• Page text:

----------

Little recommends that truly ambitious riders commit themselves to lifelong learning. Even as an established professional, she still does everything she can to train with top clinicians, benefiting from instruction from Charlotte Dujardin, Robert Dover, Juan Matute Sr., and Robert Dover, among others. Little also advocates maximizing working student opportunities – as she did with Anky van Grunsven – and emphasizes the importance of making the most not just of riding opportunities, but of every situation, learning from vets, farriers, and taking part in all aspects of training and barn work. Just as in riding, every detail matters.
2. Make the most of the horse you have.
“Not having the fanciest or most expensive mounts doesn’t mean you can’t achieve success,” Little believes. “To this day I can still be found riding underdog, diamond-in-the-rough mounts. The key is to have the confidence and determination that no matter what horse you’re sitting on you can always be more accurate than your competitors. Even on unconventional mounts” – this year at Devon, she won with a Friesian – “I've beaten many people on more expensive or fancier horses than my own throughout my career. Riding an underdog drives me to ride better and make sure all the details are top, as you can’t afford mistakes. Don’t throw away marks on centerlines, walk pirouettes, transitions, 8 meter circles – places where many people lose marks, or the movements that tend to go unpracticed. Not taking those scores for granted makes a huge difference.”

----------

• Data extract:
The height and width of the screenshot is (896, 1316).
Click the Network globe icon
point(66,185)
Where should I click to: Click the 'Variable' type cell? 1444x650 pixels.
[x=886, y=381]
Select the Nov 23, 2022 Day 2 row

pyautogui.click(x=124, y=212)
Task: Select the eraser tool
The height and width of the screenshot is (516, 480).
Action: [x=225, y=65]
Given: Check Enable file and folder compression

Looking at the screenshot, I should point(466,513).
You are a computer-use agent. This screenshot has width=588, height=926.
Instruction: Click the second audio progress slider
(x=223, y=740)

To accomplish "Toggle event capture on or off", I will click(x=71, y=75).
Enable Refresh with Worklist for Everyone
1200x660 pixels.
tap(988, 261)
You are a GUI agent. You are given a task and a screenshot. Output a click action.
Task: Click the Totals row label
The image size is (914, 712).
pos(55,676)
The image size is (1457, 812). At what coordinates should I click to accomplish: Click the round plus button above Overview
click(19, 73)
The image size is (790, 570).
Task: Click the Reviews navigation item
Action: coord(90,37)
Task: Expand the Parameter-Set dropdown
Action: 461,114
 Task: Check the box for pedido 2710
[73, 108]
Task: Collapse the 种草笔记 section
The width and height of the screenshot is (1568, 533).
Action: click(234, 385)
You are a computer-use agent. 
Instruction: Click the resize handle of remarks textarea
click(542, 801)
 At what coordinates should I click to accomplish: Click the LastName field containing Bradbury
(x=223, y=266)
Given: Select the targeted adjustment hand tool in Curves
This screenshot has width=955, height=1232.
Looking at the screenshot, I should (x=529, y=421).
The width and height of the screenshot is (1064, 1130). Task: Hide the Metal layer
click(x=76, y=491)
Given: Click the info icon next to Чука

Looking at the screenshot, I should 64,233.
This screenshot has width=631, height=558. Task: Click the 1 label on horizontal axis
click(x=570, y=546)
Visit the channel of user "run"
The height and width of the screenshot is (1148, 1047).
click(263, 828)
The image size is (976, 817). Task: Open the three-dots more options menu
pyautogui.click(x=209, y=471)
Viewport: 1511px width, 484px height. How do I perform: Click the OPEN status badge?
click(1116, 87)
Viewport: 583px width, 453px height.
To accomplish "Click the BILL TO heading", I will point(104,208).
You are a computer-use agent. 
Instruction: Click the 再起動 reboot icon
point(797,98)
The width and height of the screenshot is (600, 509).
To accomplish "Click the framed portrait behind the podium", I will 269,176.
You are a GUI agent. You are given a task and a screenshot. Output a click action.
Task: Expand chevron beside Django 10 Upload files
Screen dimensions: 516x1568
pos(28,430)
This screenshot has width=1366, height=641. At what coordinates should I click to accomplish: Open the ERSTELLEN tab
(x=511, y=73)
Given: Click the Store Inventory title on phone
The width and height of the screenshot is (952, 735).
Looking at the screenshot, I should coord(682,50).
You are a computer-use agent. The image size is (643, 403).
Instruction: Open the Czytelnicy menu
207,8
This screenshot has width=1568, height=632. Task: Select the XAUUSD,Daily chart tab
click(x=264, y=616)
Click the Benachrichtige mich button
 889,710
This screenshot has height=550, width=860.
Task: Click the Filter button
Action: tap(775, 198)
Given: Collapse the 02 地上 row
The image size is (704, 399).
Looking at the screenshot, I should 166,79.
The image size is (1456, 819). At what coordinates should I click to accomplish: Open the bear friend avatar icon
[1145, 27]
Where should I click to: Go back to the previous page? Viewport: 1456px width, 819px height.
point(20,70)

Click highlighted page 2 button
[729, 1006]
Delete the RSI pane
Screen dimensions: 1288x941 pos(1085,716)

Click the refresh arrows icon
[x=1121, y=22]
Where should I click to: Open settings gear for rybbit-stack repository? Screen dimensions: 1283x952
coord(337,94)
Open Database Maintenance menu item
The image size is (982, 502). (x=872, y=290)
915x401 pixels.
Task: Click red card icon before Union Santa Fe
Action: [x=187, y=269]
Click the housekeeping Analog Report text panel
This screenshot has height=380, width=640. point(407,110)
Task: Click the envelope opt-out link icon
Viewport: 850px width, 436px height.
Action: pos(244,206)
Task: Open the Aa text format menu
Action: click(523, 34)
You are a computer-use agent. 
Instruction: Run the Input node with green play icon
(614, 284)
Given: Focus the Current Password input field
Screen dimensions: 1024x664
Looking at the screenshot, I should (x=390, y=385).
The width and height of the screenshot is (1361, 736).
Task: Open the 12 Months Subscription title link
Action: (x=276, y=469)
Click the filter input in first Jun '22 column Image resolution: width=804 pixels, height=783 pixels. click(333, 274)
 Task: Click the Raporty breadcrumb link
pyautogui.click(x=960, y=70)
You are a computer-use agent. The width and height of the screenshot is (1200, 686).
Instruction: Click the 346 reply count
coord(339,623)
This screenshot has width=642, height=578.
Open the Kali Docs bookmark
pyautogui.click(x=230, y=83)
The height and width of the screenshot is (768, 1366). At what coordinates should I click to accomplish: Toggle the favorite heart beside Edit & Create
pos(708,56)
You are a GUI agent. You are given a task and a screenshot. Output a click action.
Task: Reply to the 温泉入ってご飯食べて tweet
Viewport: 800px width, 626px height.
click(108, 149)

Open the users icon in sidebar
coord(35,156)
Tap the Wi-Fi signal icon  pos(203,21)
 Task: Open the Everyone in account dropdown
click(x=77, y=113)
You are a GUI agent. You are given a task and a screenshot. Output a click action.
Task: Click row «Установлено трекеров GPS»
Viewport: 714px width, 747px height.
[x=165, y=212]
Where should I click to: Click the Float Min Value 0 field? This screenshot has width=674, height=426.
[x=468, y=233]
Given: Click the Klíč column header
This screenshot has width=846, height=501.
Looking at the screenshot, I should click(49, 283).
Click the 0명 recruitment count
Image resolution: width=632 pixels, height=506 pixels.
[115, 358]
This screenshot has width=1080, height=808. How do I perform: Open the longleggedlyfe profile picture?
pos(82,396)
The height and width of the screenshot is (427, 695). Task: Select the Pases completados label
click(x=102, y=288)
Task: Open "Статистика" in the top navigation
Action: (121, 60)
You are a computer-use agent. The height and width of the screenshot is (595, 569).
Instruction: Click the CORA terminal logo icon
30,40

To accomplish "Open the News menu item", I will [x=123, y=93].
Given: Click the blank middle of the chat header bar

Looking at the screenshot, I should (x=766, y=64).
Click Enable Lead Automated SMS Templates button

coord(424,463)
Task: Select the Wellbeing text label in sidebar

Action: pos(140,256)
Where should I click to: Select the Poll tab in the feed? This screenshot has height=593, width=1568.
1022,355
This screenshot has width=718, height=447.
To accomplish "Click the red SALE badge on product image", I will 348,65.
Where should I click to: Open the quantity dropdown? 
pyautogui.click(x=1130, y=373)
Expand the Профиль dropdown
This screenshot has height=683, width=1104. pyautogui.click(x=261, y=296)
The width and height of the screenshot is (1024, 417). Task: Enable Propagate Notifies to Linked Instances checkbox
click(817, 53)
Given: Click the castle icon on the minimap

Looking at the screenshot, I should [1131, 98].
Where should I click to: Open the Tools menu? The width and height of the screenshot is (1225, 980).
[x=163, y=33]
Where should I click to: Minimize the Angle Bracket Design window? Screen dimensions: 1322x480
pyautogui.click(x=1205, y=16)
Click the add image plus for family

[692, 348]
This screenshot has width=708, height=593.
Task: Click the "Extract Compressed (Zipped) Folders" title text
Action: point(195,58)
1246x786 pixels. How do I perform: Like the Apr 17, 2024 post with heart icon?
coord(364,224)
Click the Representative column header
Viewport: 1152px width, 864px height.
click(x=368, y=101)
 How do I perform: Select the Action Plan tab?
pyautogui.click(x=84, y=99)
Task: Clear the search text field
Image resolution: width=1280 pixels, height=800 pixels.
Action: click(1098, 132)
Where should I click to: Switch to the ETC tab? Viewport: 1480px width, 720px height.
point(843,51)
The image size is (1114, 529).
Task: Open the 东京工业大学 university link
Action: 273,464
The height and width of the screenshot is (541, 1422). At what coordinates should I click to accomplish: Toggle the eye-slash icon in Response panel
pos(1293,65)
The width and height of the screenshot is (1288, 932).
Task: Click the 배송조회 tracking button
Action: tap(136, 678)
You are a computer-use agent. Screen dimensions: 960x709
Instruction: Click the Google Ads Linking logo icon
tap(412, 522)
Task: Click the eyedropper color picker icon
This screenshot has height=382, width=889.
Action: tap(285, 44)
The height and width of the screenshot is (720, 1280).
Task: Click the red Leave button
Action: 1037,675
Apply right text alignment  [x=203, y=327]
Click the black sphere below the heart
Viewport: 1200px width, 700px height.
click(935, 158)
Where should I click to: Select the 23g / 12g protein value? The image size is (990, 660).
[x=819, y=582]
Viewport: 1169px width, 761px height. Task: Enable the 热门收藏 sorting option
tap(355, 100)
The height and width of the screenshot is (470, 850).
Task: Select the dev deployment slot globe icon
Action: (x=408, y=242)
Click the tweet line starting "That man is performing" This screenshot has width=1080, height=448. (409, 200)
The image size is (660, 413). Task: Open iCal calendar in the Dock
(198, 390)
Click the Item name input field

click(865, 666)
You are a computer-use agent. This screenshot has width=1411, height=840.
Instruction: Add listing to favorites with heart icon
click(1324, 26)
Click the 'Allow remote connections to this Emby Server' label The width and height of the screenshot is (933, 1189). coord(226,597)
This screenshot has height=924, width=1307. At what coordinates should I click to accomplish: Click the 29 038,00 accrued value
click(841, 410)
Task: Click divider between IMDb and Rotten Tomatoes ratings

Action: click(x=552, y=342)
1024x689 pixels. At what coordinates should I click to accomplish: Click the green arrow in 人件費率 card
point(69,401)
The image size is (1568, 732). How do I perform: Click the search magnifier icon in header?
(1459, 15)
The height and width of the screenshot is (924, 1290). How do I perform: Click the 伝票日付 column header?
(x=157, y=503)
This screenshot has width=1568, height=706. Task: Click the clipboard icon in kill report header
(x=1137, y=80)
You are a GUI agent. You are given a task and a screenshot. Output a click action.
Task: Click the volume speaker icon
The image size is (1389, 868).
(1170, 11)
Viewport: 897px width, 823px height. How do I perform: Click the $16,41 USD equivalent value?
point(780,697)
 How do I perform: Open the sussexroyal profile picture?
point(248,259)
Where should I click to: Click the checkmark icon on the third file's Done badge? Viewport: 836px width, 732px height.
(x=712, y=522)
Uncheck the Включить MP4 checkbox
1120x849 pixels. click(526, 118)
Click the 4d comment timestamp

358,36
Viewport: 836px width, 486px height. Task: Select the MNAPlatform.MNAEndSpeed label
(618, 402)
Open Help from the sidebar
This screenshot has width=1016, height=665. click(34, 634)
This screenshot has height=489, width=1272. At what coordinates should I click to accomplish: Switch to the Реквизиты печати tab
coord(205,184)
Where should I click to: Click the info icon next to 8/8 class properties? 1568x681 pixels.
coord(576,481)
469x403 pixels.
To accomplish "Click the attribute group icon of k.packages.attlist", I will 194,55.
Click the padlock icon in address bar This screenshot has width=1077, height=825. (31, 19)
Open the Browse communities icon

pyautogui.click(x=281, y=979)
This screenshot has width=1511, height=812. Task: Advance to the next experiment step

----------

• Study questions:
a – From the riding-advice text, repeat word for word the stretch from "Little recommends that" through "horse you have.".
b – According to the riding-advice text, what breed of horse did Little win with at Devon this year?
c – Pick up the riding-advice text where it stops and keep it going.

• Answers by item:
a –
Little recommends that truly ambitious riders commit themselves to lifelong learning. Even as an established professional, she still does everything she can to train with top clinicians, benefiting from instruction from Charlotte Dujardin, Robert Dover, Juan Matute Sr., and Robert Dover, among others. Little also advocates maximizing working student opportunities – as she did with Anky van Grunsven – and emphasizes the importance of making the most not just of riding opportunities, but of every situation, learning from vets, farriers, and taking part in all aspects of training and barn work. Just as in riding, every detail matters.
2. Make the most of the horse you have.

b – A Friesian.

c –
3. Don’t expect instant success.
“Training horses is a business of passion, not of overnight success. Working your way up the ladder makes you a more well-rounded horseperson, as you have to be hands-on. When I started teaching and training, I was literally a one-person operation doing everything. It was never easy but it developed the instincts I have today.” This enabled her to truly know her horses’ needs, idiosyncrasies, and when something just isn’t right. Little recalls instances when these insights significantly impacted approaches to training and even saved horses’ lives. Being “full on” is what drives Little, and enabled her to progress from teaching a lesson string to coaching riders to win medals at the NAJYRCs, being listed to the Canadian team, and earning a great group of horses and clients. Success, Little emphasizes, is continual progression rather than one single moment.
4. Don’t expect to be a millionaire – and know how to budget.
Unless you’re independently wealthy, budgeting is key. “I plan every penny I spend through the year,” Little attests, recalling camping in a trailer during a downpour, eating soda crackers for dinner because every penny went to the clinic and the crackers were on sale, thinking, good thing I love what I do, because this sure isn’t glamorous! “But every day you work doing something you love, with the most amazing animals – and that in itself makes you a very rich individual.”
5. Pay your education forward by assisting the future generation of riders.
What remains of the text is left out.